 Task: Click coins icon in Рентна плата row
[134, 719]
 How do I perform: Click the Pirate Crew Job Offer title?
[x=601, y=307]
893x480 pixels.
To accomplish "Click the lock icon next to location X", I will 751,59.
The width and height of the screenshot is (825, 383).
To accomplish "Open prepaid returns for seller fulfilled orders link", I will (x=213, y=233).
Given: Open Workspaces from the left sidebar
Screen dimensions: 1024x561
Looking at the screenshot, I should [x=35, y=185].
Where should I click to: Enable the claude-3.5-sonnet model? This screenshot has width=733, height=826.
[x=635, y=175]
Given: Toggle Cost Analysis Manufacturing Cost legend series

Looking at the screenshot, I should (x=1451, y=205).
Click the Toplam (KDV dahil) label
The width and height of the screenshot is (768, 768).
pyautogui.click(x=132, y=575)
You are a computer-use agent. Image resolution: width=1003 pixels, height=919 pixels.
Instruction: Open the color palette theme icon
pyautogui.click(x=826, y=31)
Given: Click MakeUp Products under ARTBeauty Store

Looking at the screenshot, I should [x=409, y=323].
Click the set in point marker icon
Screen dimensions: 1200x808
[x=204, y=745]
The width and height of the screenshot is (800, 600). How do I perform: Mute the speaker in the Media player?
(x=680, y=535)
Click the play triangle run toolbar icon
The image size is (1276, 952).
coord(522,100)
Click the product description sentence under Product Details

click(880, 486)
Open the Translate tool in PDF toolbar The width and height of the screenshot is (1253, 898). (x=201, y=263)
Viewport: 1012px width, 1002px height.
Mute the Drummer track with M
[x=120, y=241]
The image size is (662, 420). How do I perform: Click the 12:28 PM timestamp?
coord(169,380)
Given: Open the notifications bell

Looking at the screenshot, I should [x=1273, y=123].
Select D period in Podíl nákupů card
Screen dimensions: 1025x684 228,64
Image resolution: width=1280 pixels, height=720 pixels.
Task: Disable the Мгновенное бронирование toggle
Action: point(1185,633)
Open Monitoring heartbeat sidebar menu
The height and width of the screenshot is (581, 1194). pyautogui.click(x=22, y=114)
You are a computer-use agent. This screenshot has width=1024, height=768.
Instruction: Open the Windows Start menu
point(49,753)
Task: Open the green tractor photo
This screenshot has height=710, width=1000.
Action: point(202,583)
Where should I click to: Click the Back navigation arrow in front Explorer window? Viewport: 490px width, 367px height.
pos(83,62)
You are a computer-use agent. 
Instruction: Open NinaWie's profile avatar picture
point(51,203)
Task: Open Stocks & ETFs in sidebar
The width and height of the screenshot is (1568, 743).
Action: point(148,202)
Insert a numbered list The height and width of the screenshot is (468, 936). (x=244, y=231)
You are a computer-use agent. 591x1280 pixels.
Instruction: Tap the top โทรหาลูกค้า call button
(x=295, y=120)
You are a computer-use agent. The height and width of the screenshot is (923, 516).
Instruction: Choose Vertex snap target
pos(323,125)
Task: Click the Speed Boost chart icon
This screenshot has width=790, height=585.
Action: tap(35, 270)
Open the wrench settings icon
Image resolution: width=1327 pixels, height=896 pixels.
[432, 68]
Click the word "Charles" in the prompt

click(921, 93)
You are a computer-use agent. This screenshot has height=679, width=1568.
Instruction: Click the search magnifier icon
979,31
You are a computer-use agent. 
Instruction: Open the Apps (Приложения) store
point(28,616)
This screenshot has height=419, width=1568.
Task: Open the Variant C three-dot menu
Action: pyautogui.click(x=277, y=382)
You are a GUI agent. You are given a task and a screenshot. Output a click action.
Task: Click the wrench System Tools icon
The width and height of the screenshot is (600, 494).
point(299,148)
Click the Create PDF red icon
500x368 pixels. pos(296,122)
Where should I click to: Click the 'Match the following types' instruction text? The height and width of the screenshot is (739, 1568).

========

TASK TO CARRY OUT
Where the line containing "Insert a numbered" appears, begin a word-for-word copy and carry it through the last line of the listing, leaving out all other lines.

SOLUTION TO THIS PROBLEM
Insert a numbered list The height and width of the screenshot is (468, 936). (x=244, y=231)
You are a computer-use agent. 591x1280 pixels.
Instruction: Tap the top โทรหาลูกค้า call button
(x=295, y=120)
You are a computer-use agent. The height and width of the screenshot is (923, 516).
Instruction: Choose Vertex snap target
pos(323,125)
Task: Click the Speed Boost chart icon
This screenshot has width=790, height=585.
Action: tap(35, 270)
Open the wrench settings icon
Image resolution: width=1327 pixels, height=896 pixels.
[432, 68]
Click the word "Charles" in the prompt

click(921, 93)
You are a computer-use agent. This screenshot has height=679, width=1568.
Instruction: Click the search magnifier icon
979,31
You are a computer-use agent. 
Instruction: Open the Apps (Приложения) store
point(28,616)
This screenshot has height=419, width=1568.
Task: Open the Variant C three-dot menu
Action: pyautogui.click(x=277, y=382)
You are a GUI agent. You are given a task and a screenshot. Output a click action.
Task: Click the wrench System Tools icon
The width and height of the screenshot is (600, 494).
point(299,148)
Click the Create PDF red icon
500x368 pixels. pos(296,122)
Where should I click to: Click the 'Match the following types' instruction text? The height and width of the screenshot is (739, 1568).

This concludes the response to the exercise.